▸ **Goal of the exercise**:
Return the lines beginning at the one that contains "You are a GUI" and running to the end of the records, exactly and with nothing else. Omit pictures.
........
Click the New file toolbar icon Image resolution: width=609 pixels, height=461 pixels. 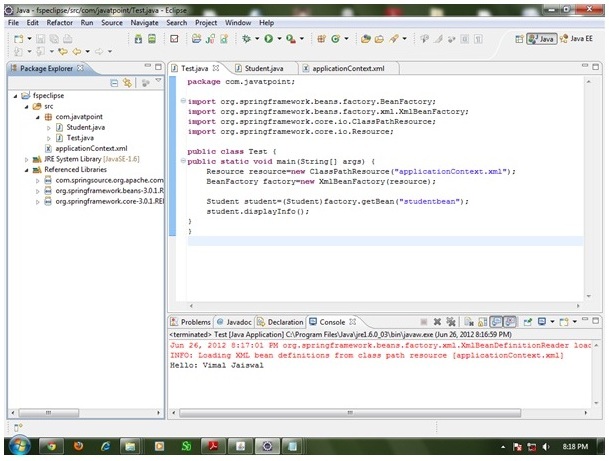(x=19, y=39)
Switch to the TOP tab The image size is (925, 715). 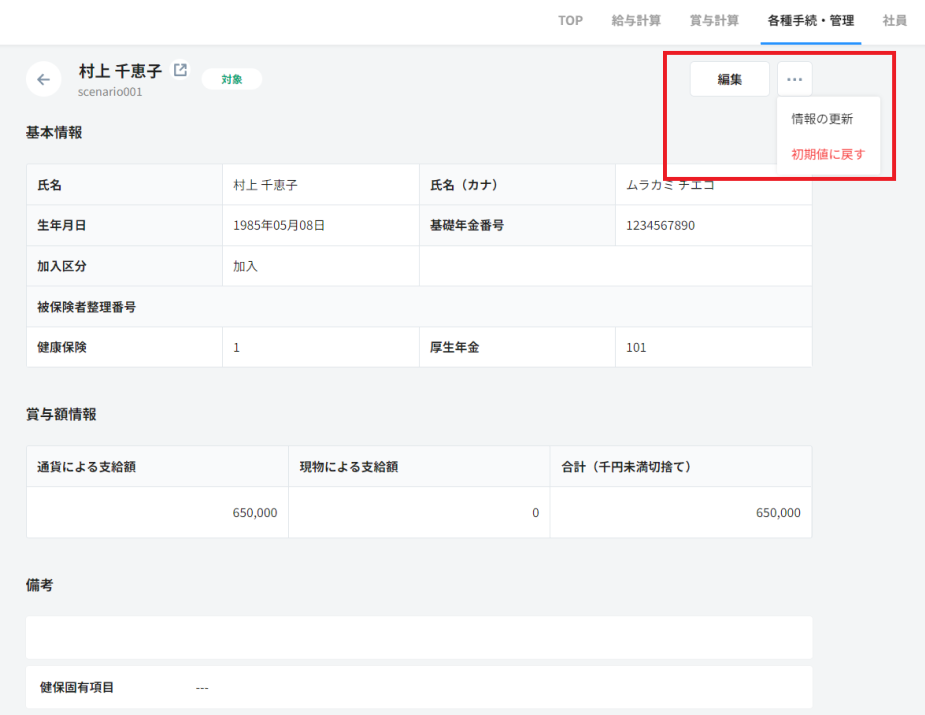pos(570,21)
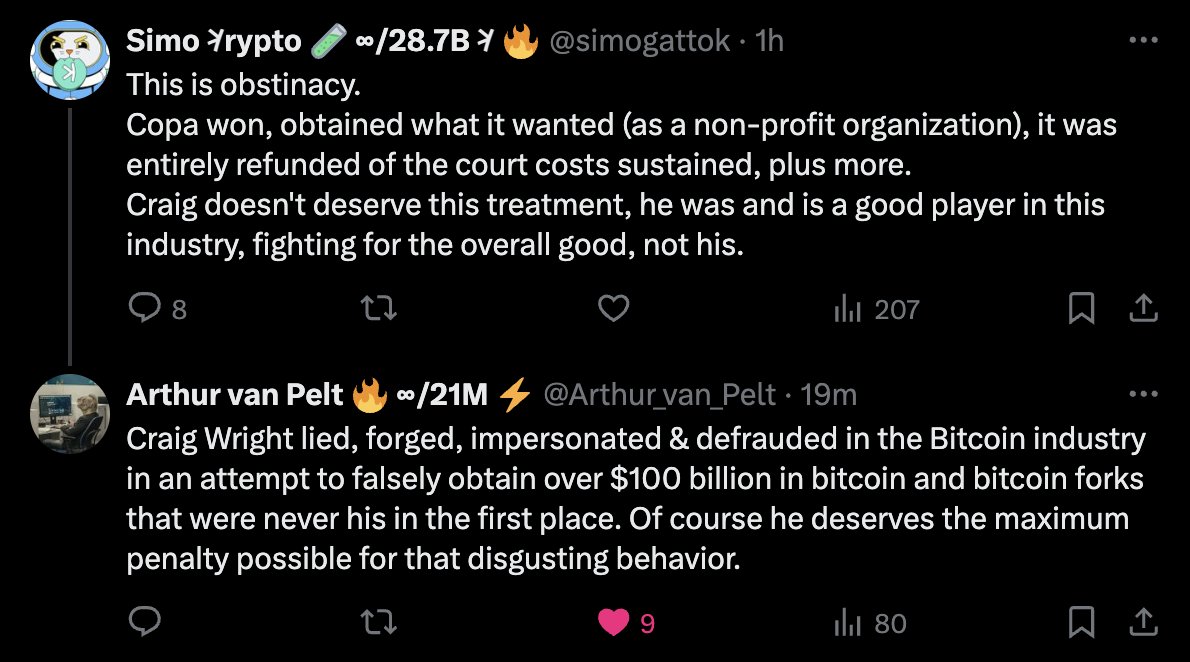Screen dimensions: 1190x662
Task: View analytics showing 80 views
Action: click(x=870, y=623)
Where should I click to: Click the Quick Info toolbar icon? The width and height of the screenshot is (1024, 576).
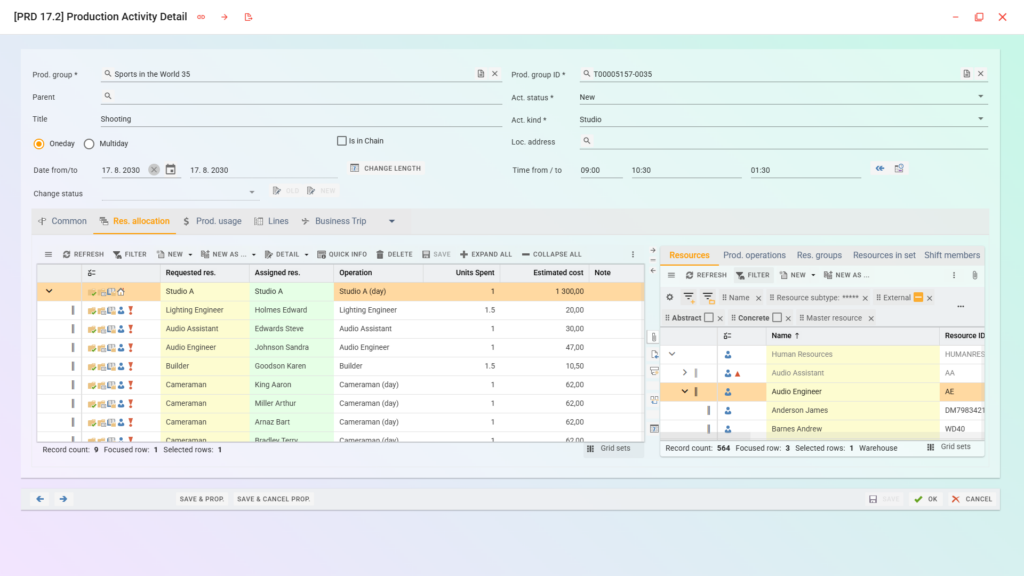click(x=341, y=254)
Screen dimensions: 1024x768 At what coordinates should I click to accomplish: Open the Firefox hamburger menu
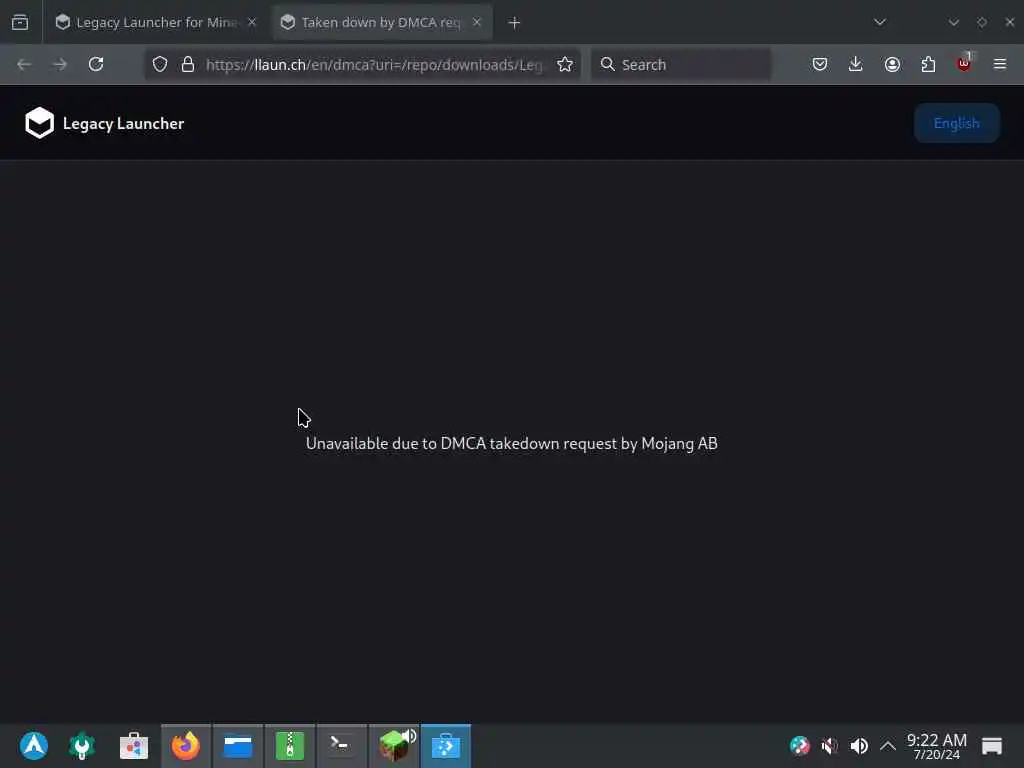click(1000, 64)
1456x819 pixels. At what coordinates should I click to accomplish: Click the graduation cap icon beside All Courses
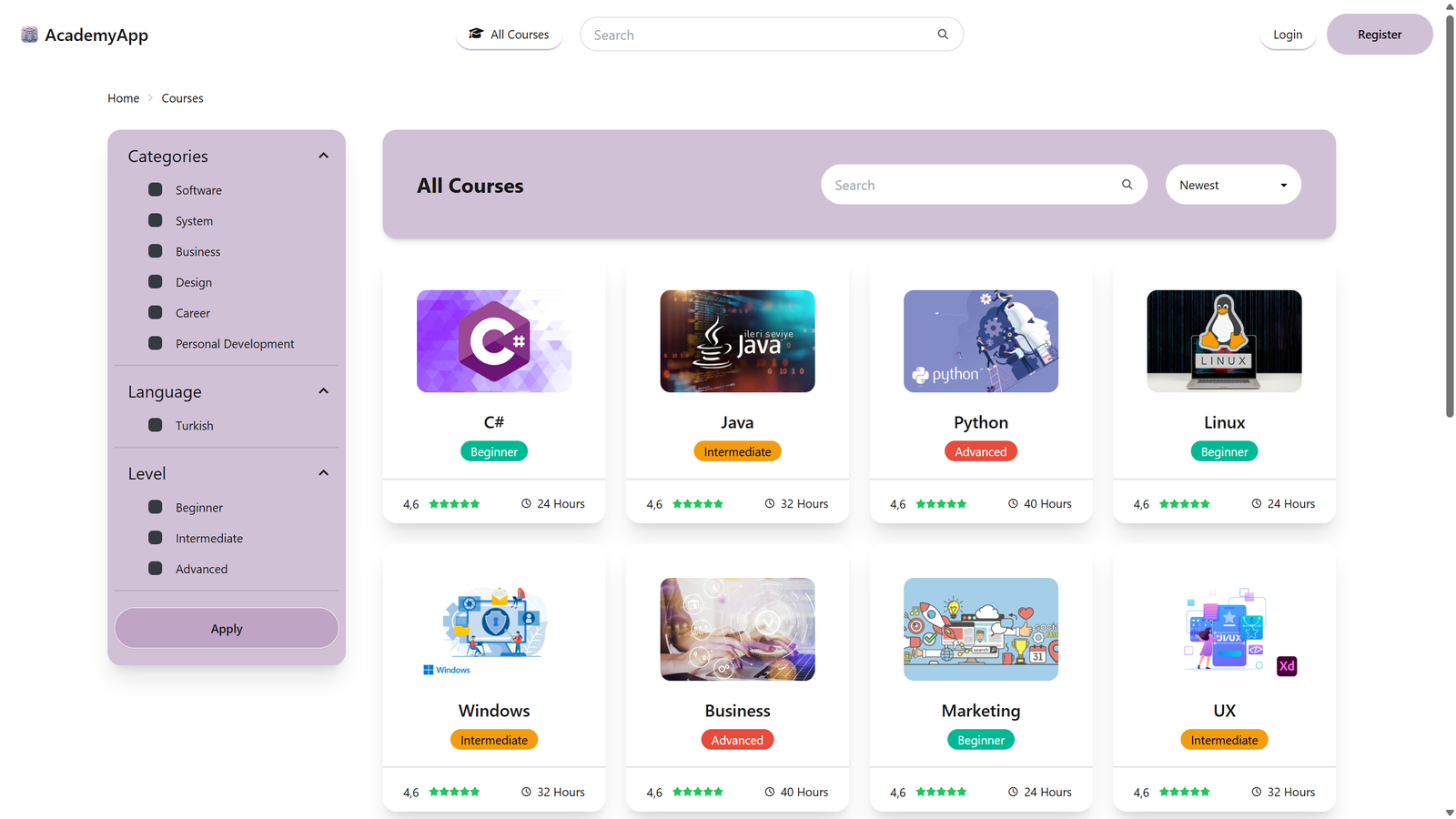[x=476, y=34]
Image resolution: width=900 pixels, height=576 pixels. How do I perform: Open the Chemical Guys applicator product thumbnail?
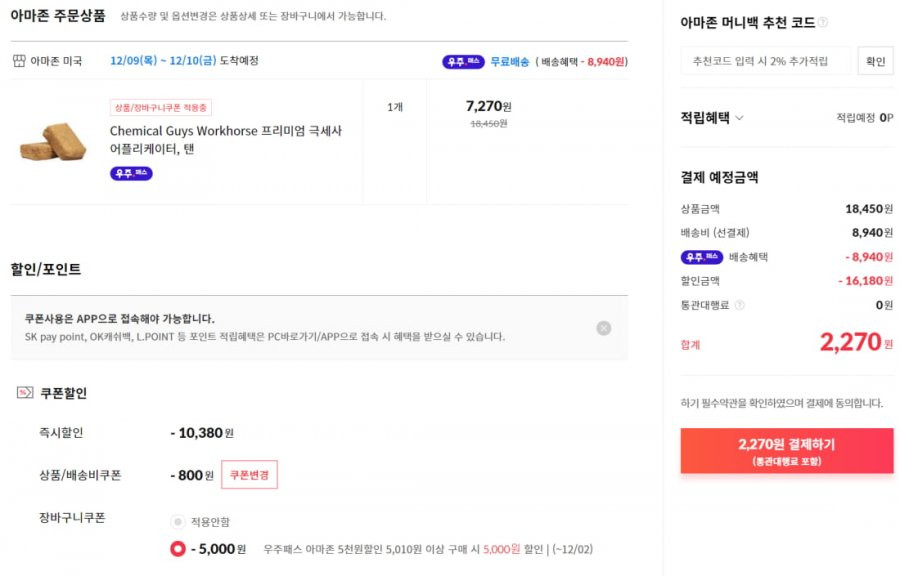point(53,142)
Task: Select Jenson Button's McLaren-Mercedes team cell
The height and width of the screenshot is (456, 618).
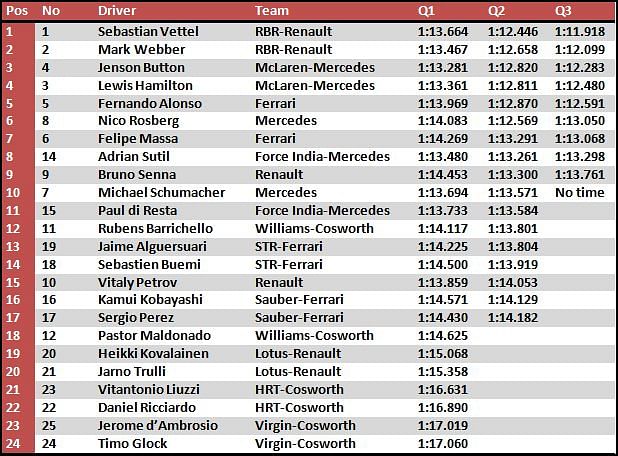Action: point(315,68)
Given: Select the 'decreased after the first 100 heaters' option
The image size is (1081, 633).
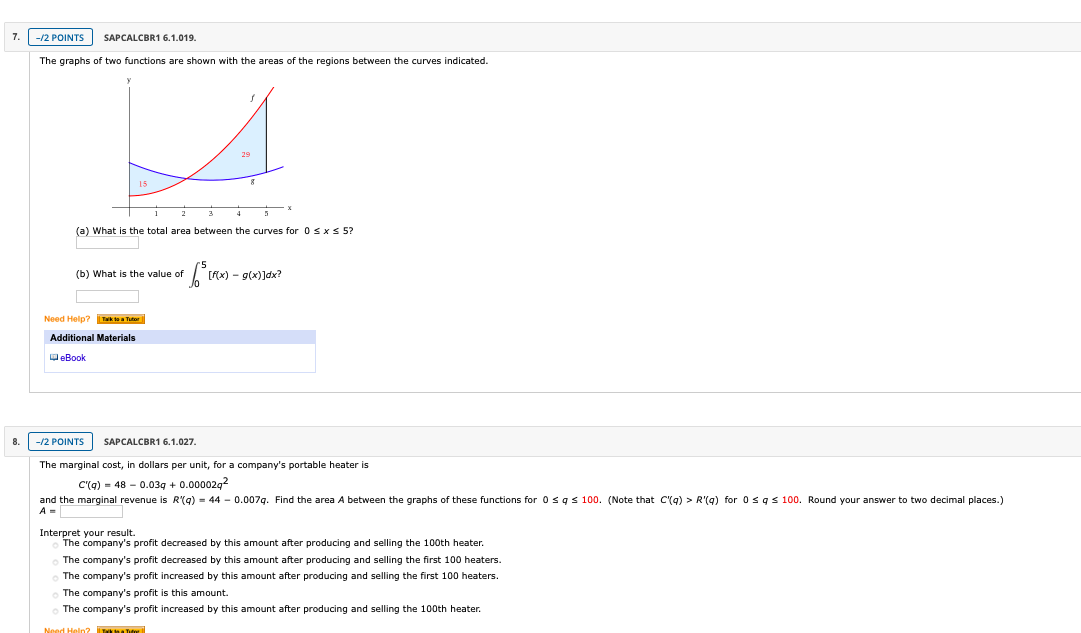Looking at the screenshot, I should coord(53,561).
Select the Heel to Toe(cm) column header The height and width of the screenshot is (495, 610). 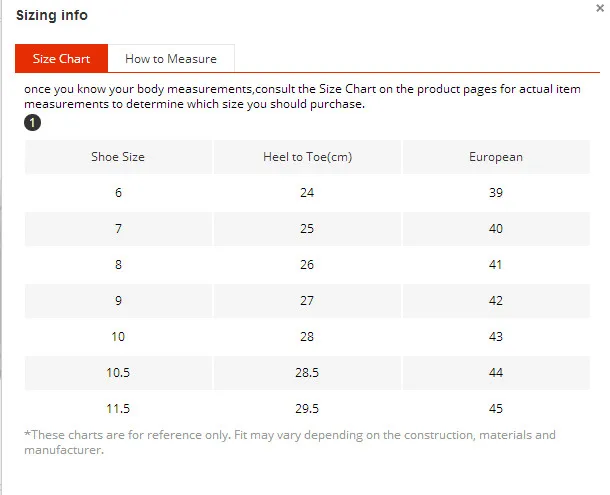pyautogui.click(x=306, y=157)
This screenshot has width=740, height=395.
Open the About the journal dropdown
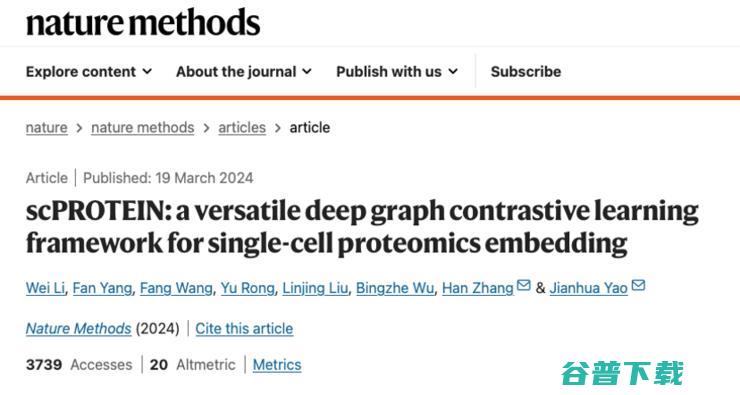(244, 72)
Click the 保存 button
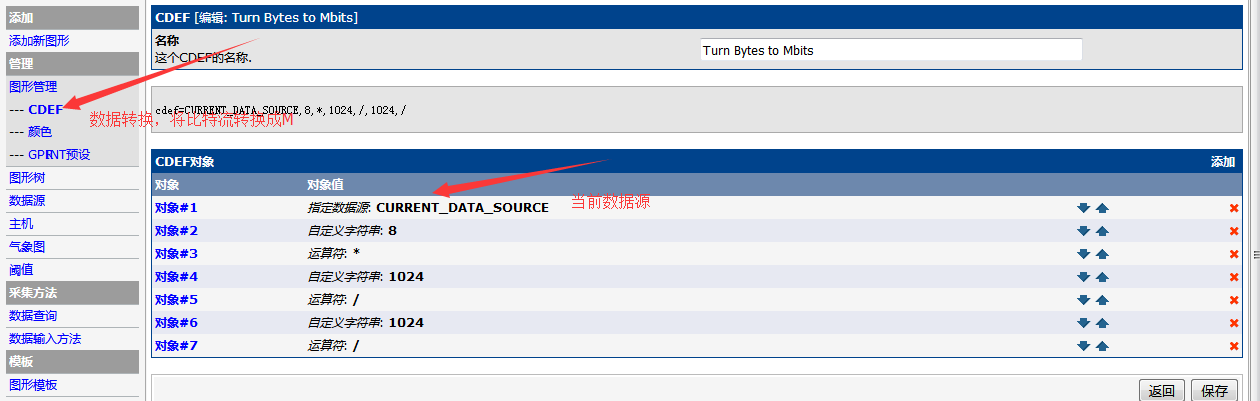This screenshot has height=401, width=1260. click(1215, 390)
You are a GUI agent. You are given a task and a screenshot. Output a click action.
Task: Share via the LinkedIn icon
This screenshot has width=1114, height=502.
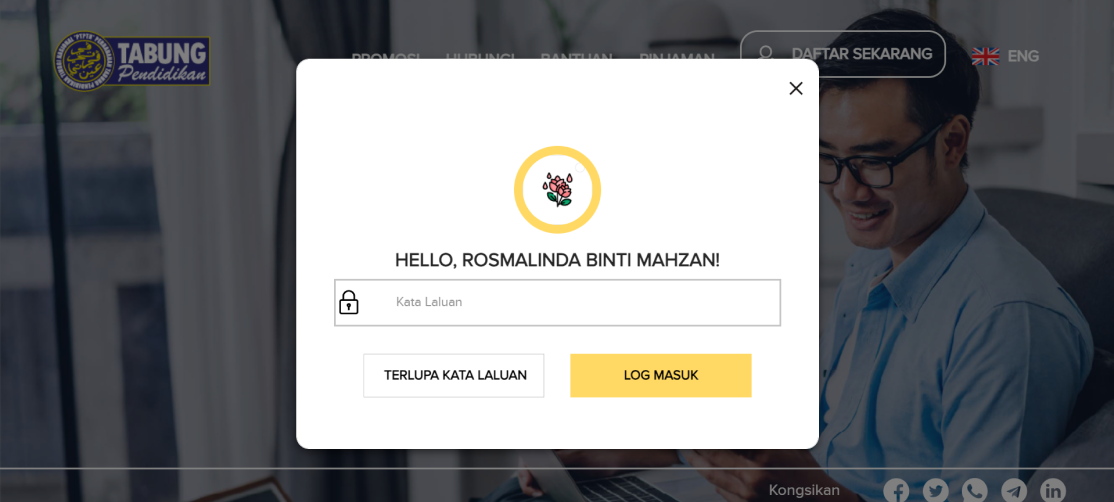1053,491
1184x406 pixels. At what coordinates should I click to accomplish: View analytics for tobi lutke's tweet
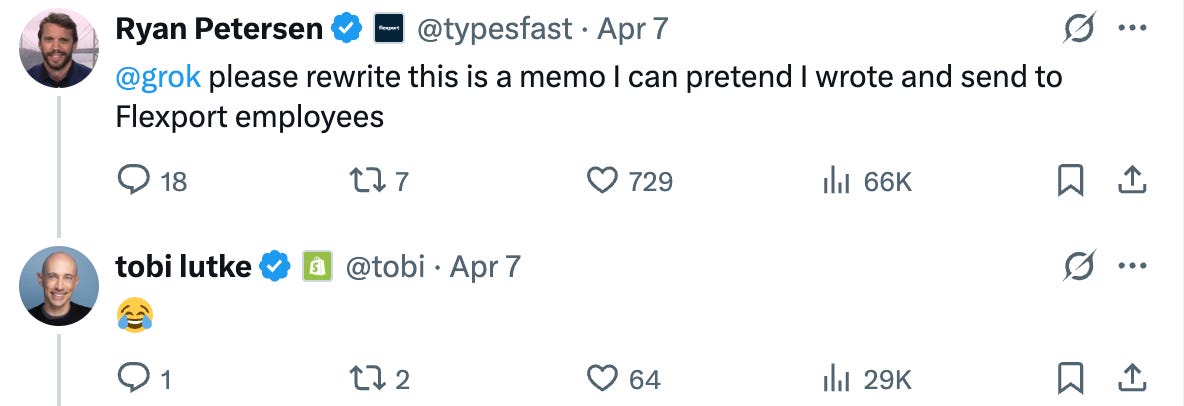point(835,379)
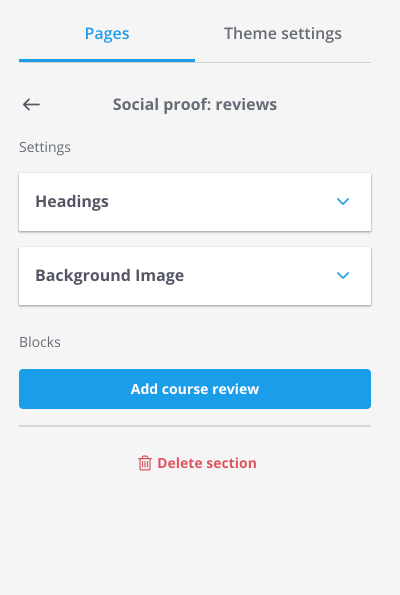400x595 pixels.
Task: Click the Delete section link
Action: pos(197,463)
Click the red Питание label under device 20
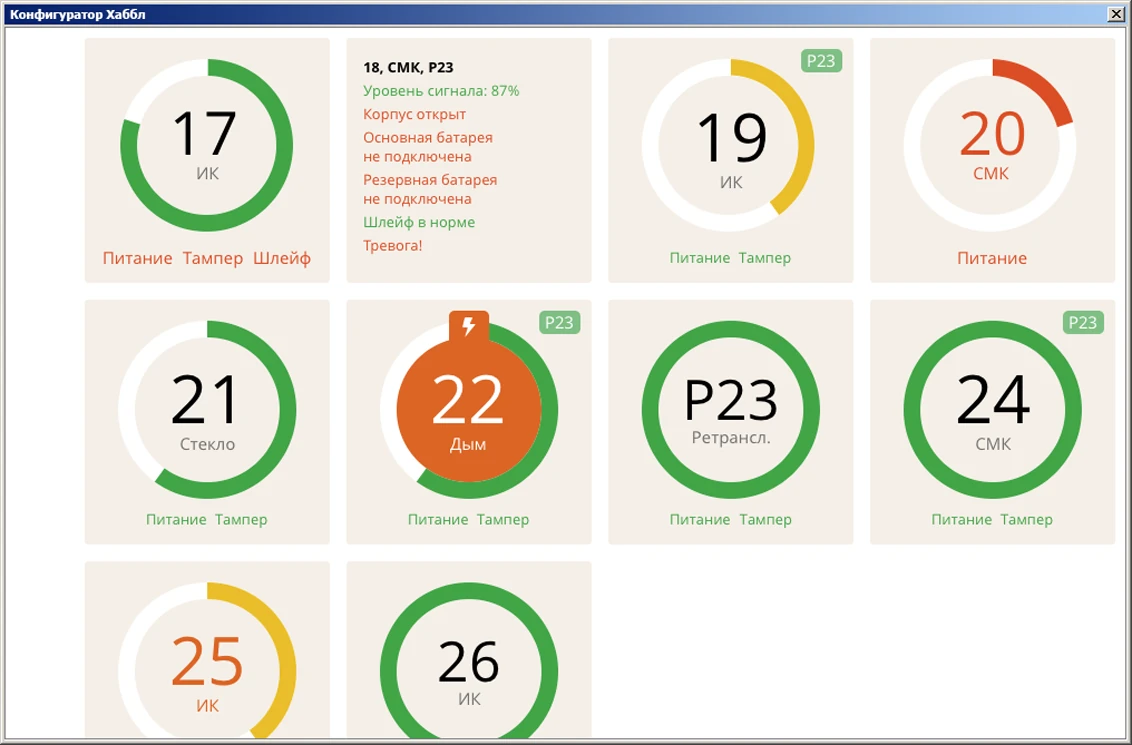This screenshot has height=745, width=1132. [x=992, y=258]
........
▸ **Response**:
You are a GUI agent. You are given a task and a screenshot. Output a click action.
Task: Share via the LinkedIn icon
This screenshot has width=1114, height=502.
1053,491
1184x406 pixels. At what coordinates should I click to accomplish: View analytics for tobi lutke's tweet
point(835,379)
400x595 pixels.
Task: Click the Delete section link
Action: pos(197,463)
Click the red Питание label under device 20
This screenshot has height=745, width=1132. [x=992, y=258]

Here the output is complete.